__STATED GOAL__.
Set down the following lines unchanged, beginning at the line containing "Where should I click to: Click Stop" and ending after the line containing "Action: tap(290, 12)".

(Entries on target coordinates)
..............................

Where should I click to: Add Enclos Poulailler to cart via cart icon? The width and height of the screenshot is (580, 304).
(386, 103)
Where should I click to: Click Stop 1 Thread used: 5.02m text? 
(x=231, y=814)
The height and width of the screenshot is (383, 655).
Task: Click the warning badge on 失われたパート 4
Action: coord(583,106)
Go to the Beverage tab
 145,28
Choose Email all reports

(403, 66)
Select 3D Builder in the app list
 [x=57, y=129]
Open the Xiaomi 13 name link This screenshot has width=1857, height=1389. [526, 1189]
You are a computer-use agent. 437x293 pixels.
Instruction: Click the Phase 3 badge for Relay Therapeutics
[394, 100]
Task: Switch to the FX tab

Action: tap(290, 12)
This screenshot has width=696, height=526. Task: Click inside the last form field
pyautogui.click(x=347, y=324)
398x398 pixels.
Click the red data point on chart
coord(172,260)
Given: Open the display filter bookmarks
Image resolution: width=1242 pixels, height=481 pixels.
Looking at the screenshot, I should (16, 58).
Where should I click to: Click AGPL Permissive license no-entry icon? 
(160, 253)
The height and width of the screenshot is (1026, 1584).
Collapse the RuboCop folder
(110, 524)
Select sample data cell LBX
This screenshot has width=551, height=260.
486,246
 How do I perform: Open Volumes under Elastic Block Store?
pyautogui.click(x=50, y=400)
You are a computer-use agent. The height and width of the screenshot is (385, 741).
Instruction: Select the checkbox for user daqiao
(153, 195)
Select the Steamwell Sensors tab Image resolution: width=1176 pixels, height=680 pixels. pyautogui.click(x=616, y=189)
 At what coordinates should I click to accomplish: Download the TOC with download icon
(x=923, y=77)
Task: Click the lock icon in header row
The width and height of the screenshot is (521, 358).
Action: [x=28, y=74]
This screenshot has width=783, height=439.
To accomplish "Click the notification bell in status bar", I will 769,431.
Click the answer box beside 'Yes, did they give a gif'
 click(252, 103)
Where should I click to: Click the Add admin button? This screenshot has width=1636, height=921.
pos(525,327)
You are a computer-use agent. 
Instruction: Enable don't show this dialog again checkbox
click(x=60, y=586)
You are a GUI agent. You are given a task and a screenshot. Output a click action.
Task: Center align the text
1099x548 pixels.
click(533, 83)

..............................

__EXERCISE RESULT__.
Where should I click to: Click Stop 1 Thread used: 5.02m text? 
(x=231, y=814)
The height and width of the screenshot is (383, 655).
Task: Click the warning badge on 失われたパート 4
Action: coord(583,106)
Go to the Beverage tab
 145,28
Choose Email all reports

(403, 66)
Select 3D Builder in the app list
 [x=57, y=129]
Open the Xiaomi 13 name link This screenshot has width=1857, height=1389. [526, 1189]
You are a computer-use agent. 437x293 pixels.
Instruction: Click the Phase 3 badge for Relay Therapeutics
[394, 100]
Task: Switch to the FX tab

Action: tap(290, 12)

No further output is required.